Machine learning is a branch of artificial intelligence that relies on using data sets to train algorithms. By analyzing the solutions to a large number of similar problems, information systems begin to identify patterns and offer solutions to such problems.
How machine learning works
Machine learning requires several steps: preparing a data set, training algorithms on it (the actual learning step), evaluating their work, and correcting them.
- Preparing the data set involves collecting data from sources relevant to the task, cleaning the data, and creating a sample. A sample may be needed because the data set is too large and a small subset of the data is sufficient to solve the problem. In that case, one sample is used to train the algorithm and another acts as a control sample, used to evaluate the result.
- Training is the stage where a mathematical function is selected to solve the problem. The process differs depending on the machine learning model: supervised, unsupervised, or so-called deep learning.
- Evaluation occurs once the training is completed, with the correctness and efficiency of the algorithms being checked on a data sample selected at the preparation stage.
- Correction is the refinement of the algorithms to make them more accurate, efficient, and compact.
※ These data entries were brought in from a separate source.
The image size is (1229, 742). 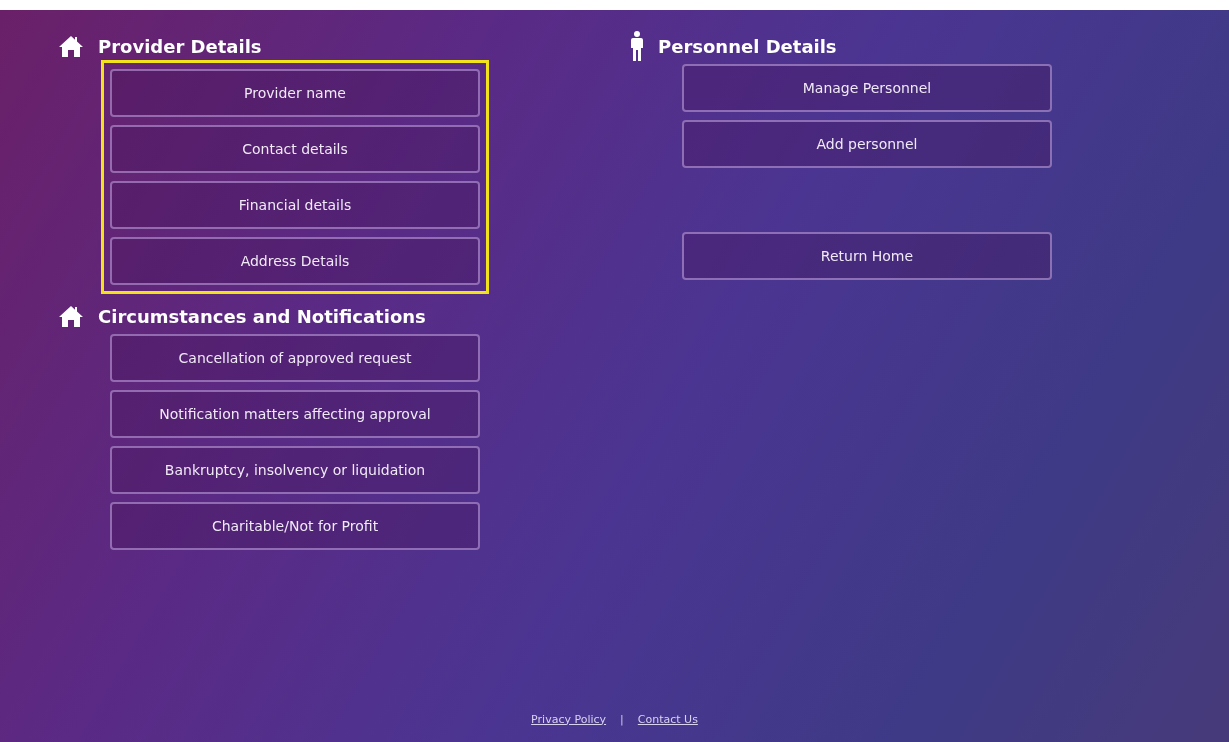 I want to click on menu-button: Address Details, so click(x=295, y=261).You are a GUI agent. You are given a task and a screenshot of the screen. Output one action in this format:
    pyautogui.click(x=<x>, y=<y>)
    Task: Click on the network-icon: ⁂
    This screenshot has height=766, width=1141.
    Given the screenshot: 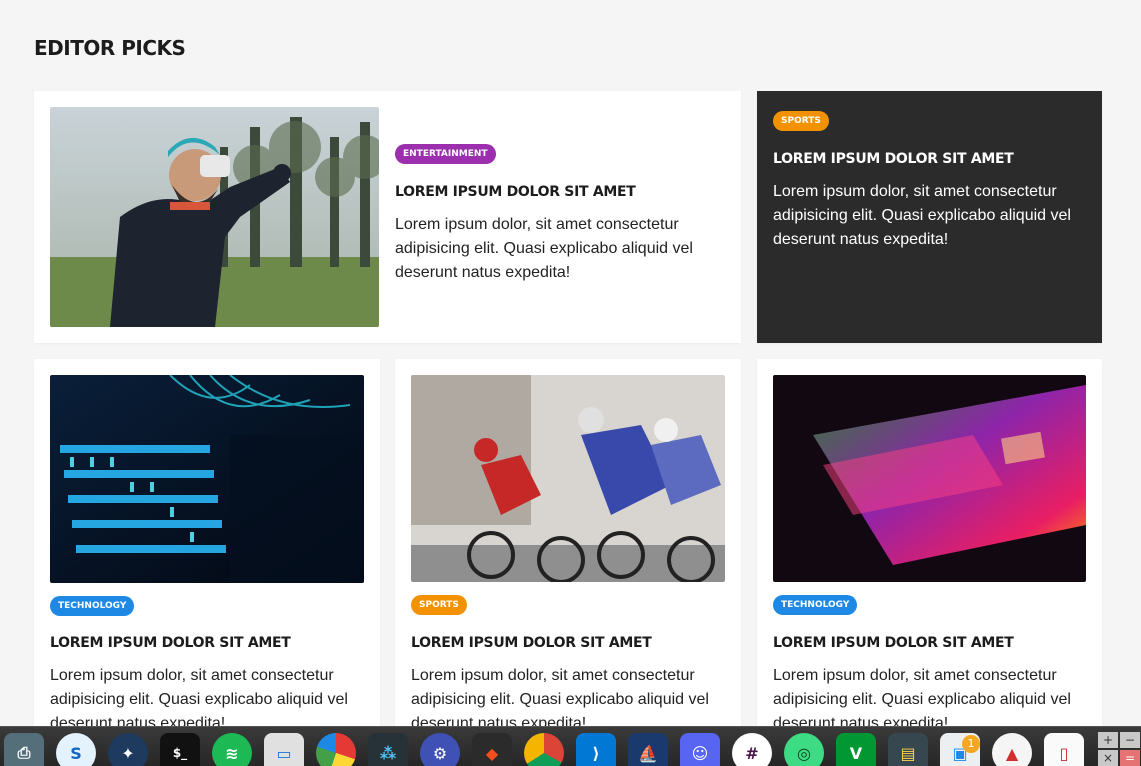 What is the action you would take?
    pyautogui.click(x=388, y=750)
    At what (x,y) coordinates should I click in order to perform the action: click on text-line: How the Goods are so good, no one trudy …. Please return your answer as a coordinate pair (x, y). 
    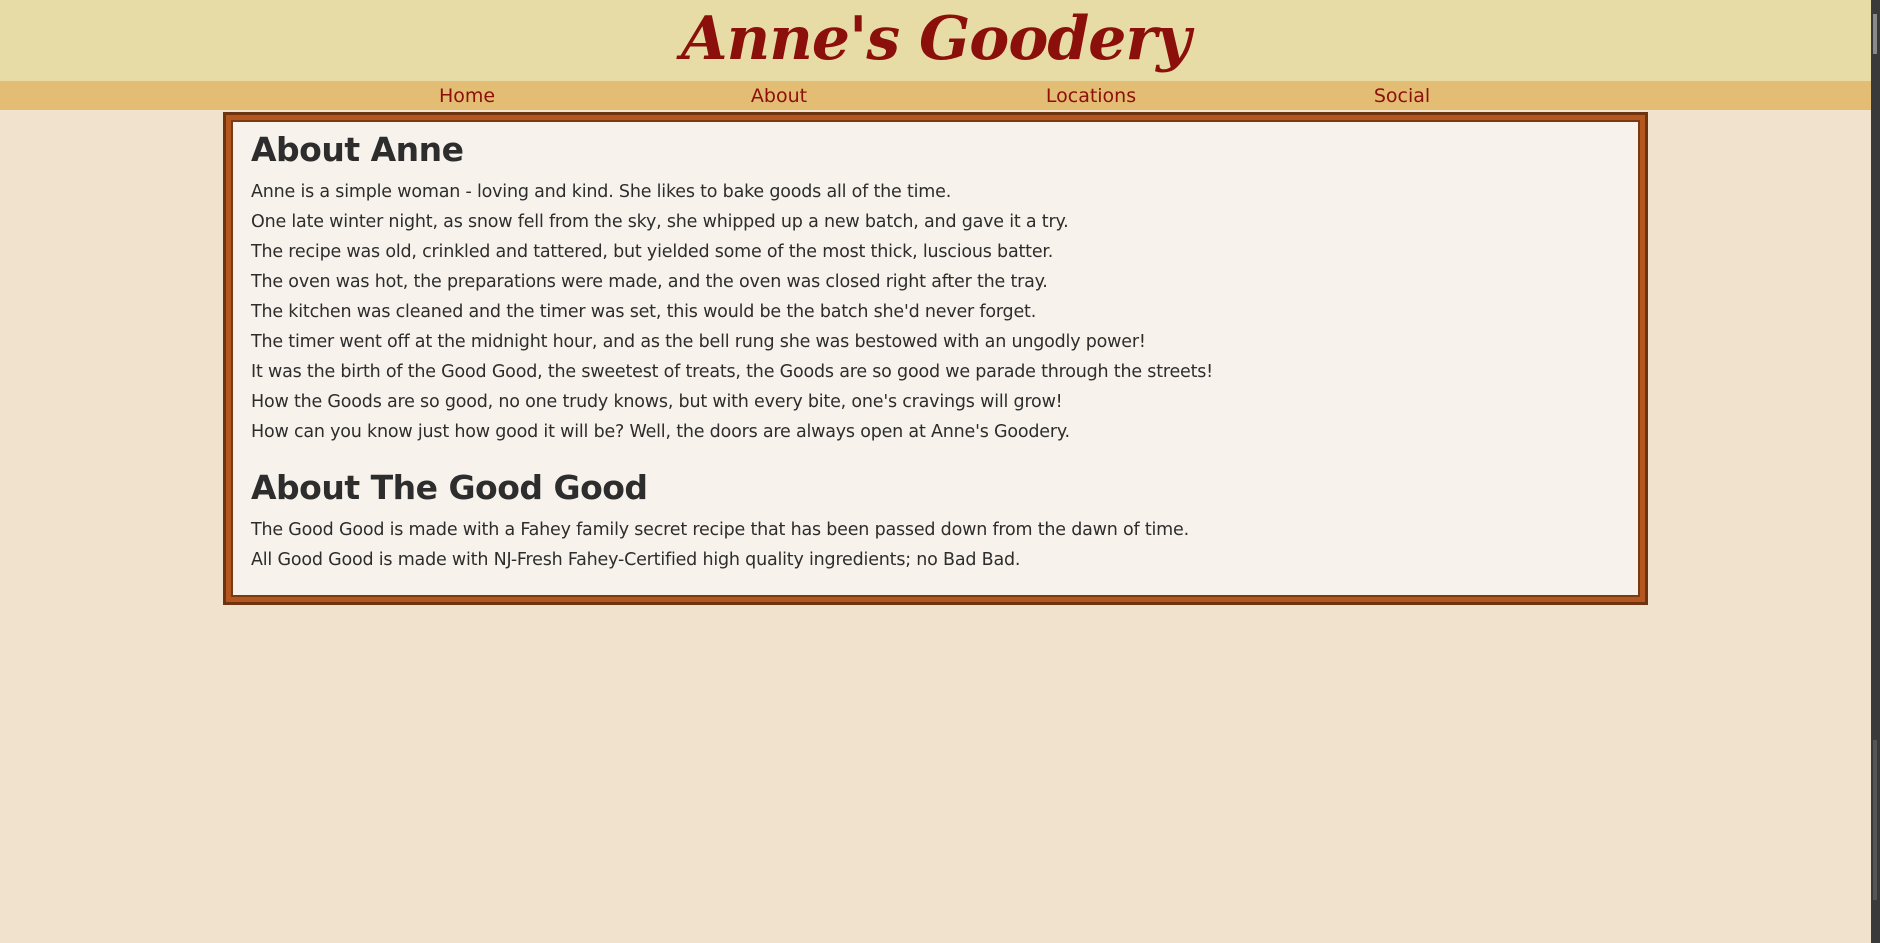
    Looking at the image, I should click on (657, 402).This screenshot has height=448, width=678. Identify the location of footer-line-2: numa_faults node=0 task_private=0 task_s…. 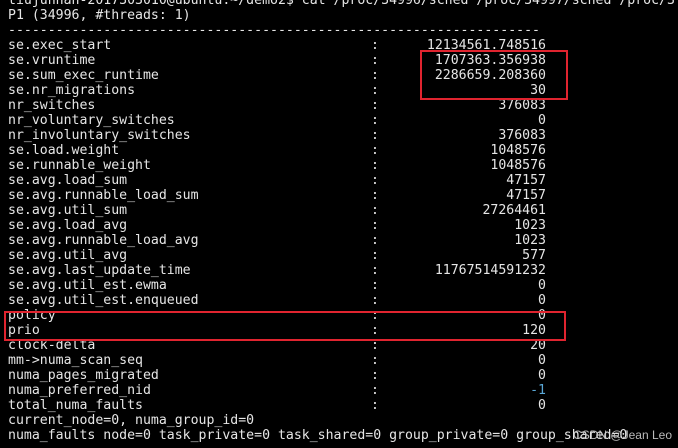
(318, 436).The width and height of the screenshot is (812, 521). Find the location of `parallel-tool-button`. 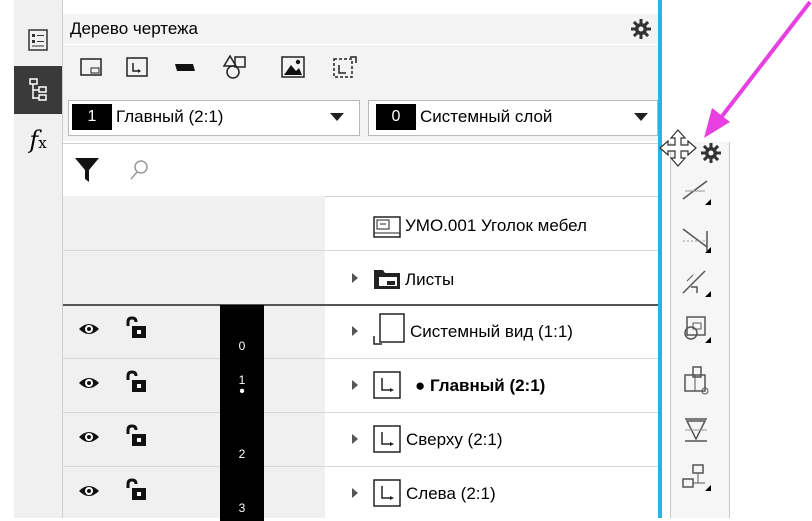

parallel-tool-button is located at coordinates (696, 284). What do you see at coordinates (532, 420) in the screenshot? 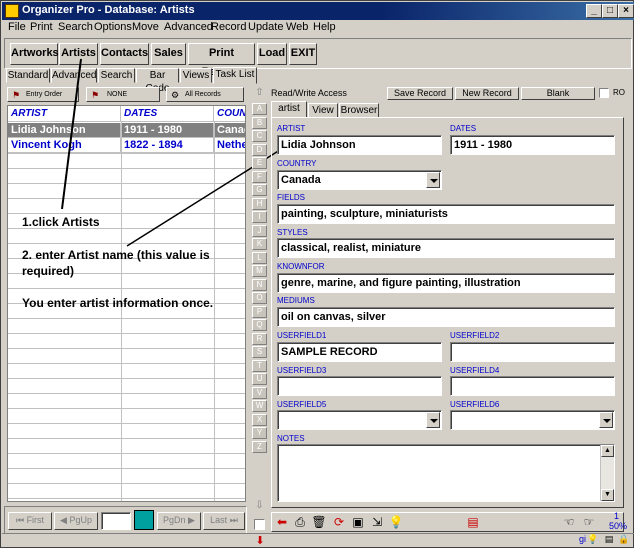
I see `userfield6-select` at bounding box center [532, 420]. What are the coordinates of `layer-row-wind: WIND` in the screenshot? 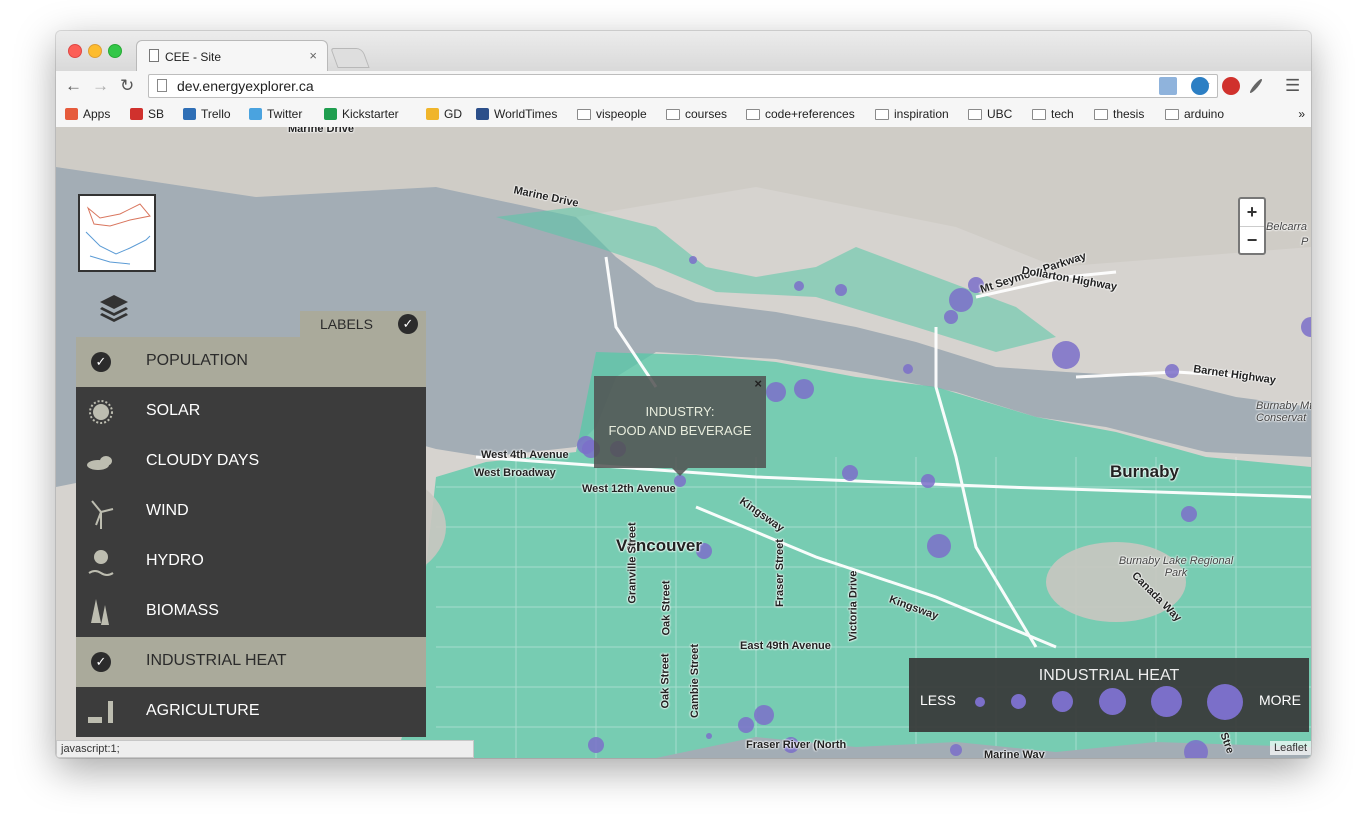 It's located at (251, 512).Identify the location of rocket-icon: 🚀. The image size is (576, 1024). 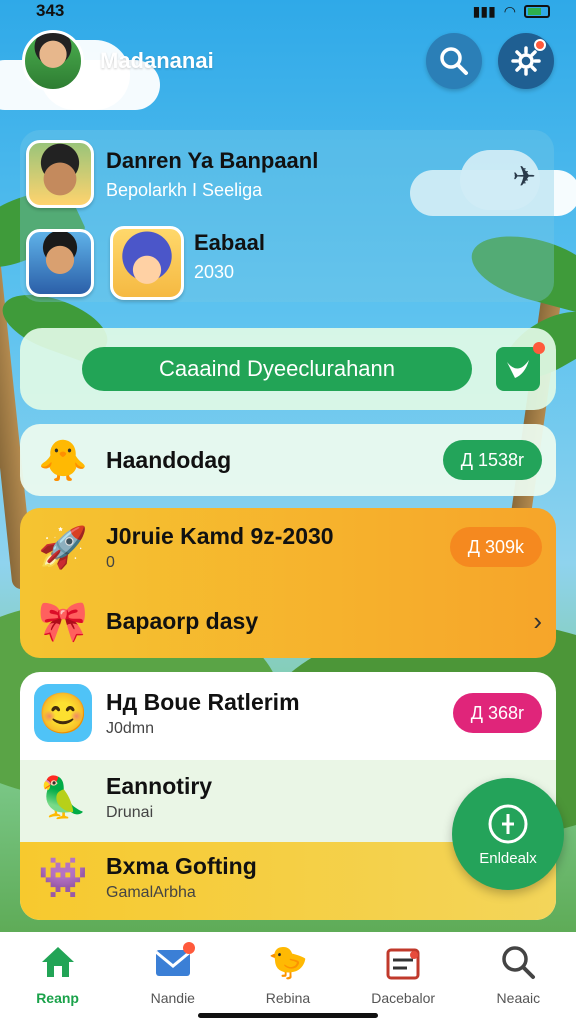
(63, 548).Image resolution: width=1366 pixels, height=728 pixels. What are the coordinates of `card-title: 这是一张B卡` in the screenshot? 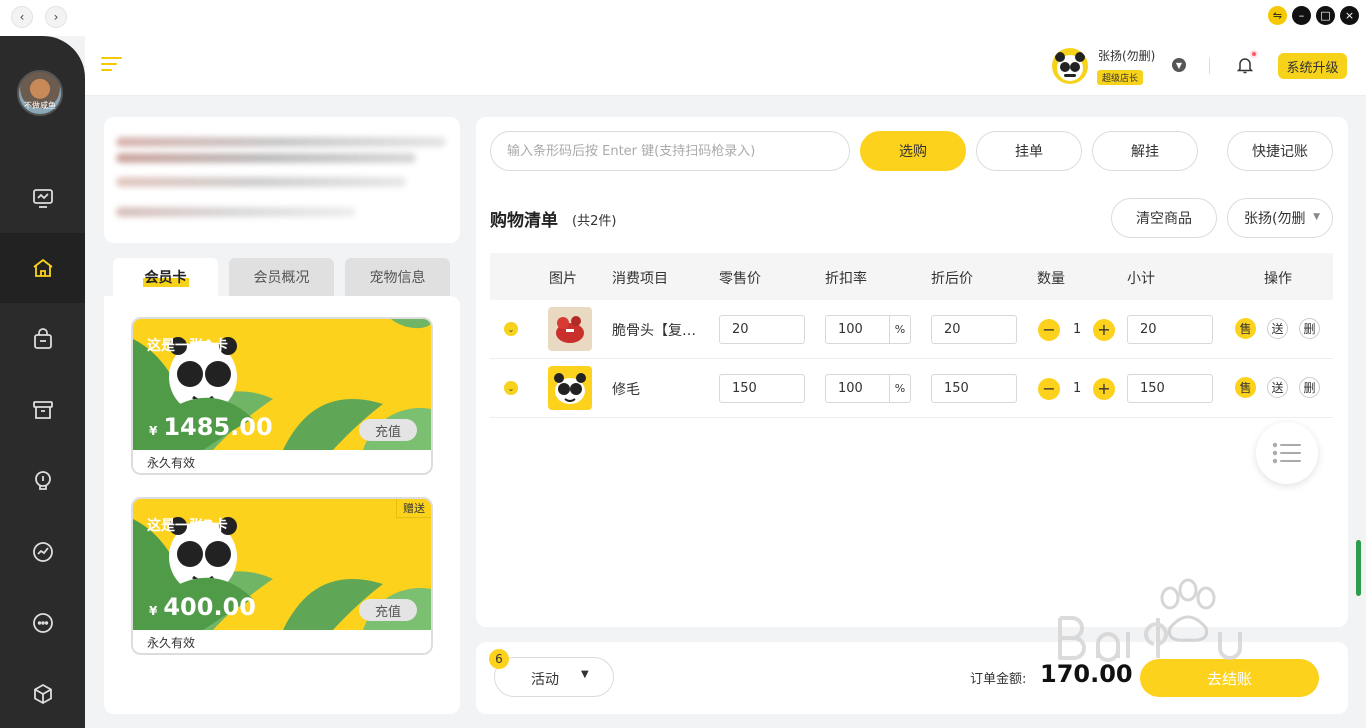 It's located at (188, 526).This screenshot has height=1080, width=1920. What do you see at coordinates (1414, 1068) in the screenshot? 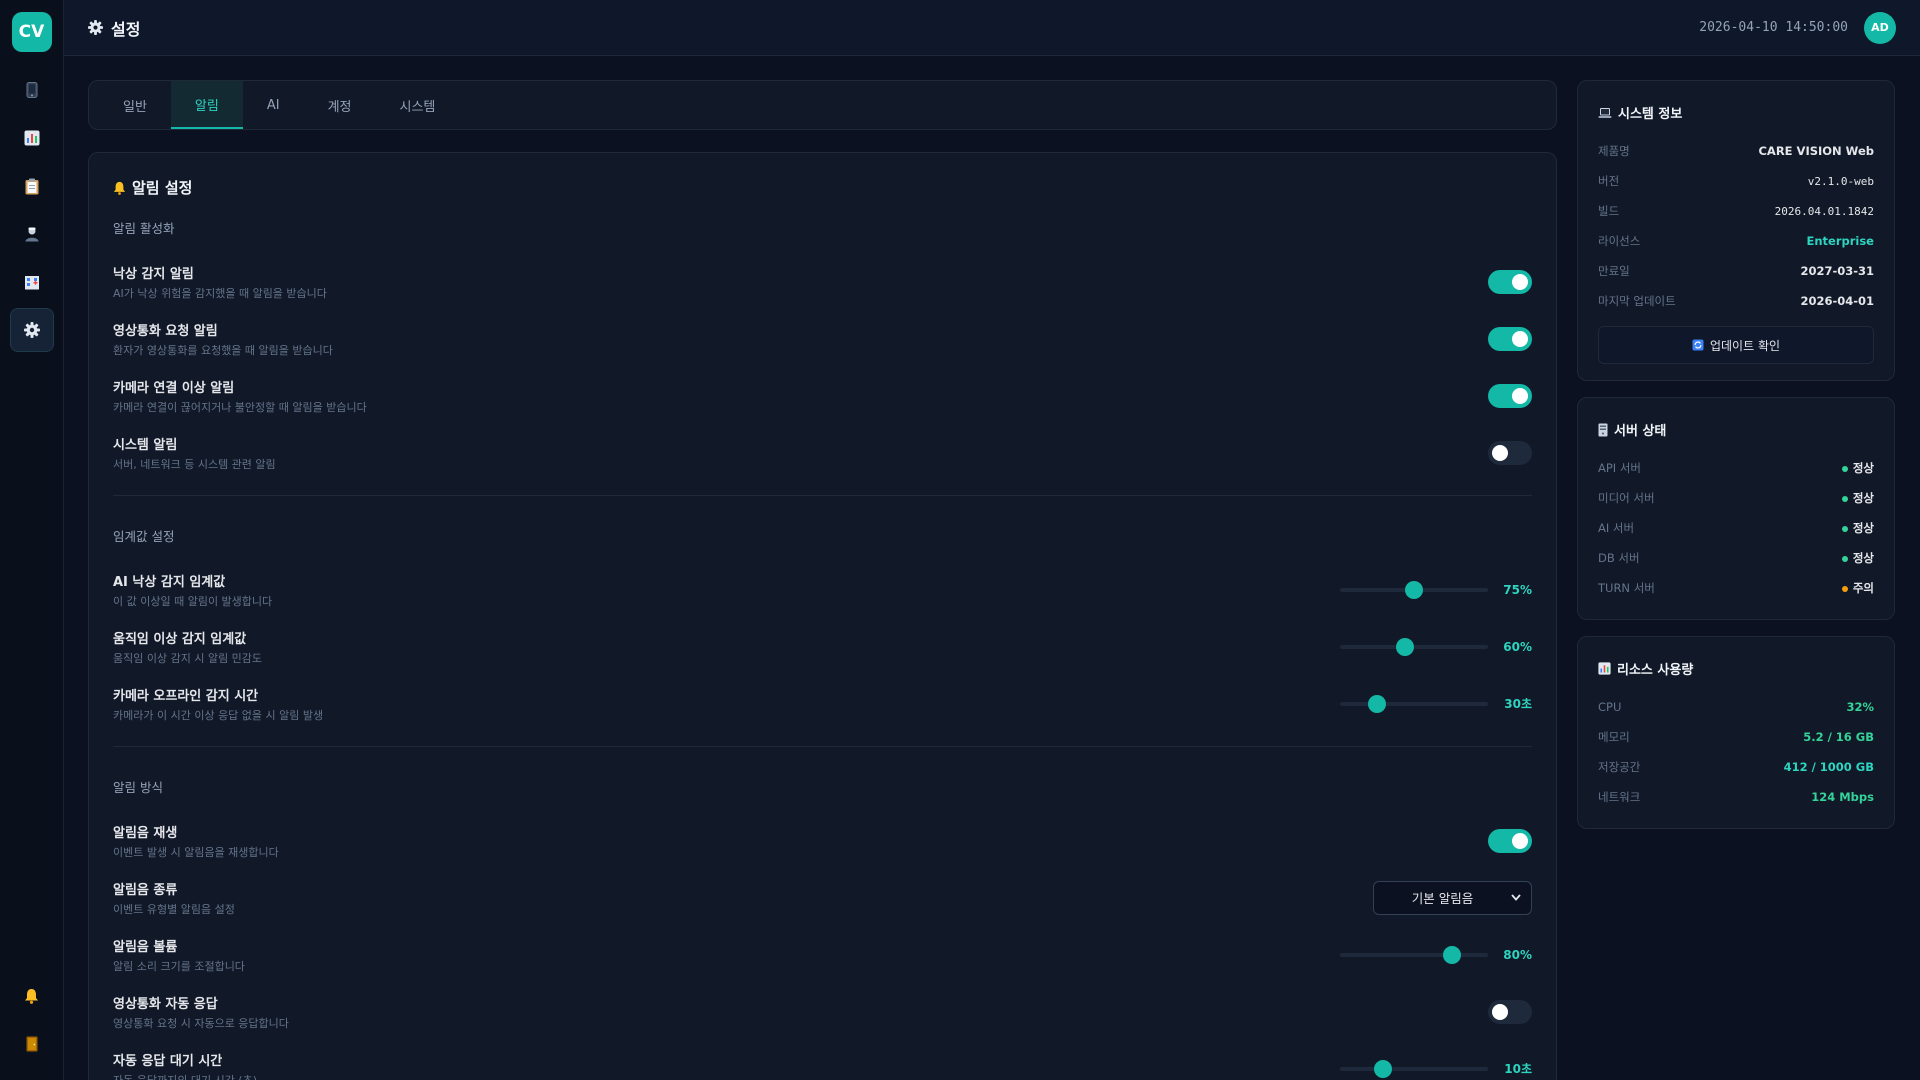
I see `auto-wait-slider` at bounding box center [1414, 1068].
After the last phase the whole process is repeated if necessary.
Types of machine learning
Three overall types of machine learning algorithms exist today:
- Supervised machine learning. In this version, the algorithm knows the correct answer in advance. It looks not for a solution to the problem but rather for correlations within the data that indicate the solution. It can then find a solution in similar cases based on the correlations when it is exposed to a new data sample. An example is the analysis of bank transactions that have already been identified as safe (or as suspicious). Based on that analysis, the algorithm learns to identify common features of safe transactions and what distinguishes them from suspicious ones. Using that data, it will be able to identify suspicious transactions in the future.
- Unsupervised machine learning. For this type of machine learning, the algorithm operates without knowing the answers in advance. The algorithm’s task is to find connections between individual data points and to build patterns and relationships based on them. This kind of machine learning is widely used in user-recommendation systems (for example, people who like movie X will also like movie Y).
- Deep learning. This method can be either supervised or unsupervised. In either case, it requires an analysis of big data. Deep learning uses neural networks and requires a large amount of computing power. One application of deep learning is image recognition.
How machine learning is used in information security
Machine learning methods of various kinds are used throughout information security — to filter spam, analyze traffic, and detect fraud or malware. Machine learning can also help reduce the number of false positives in security systems, improve the interpretability of results, and increase software’s resilience against the actions of a potential attacker.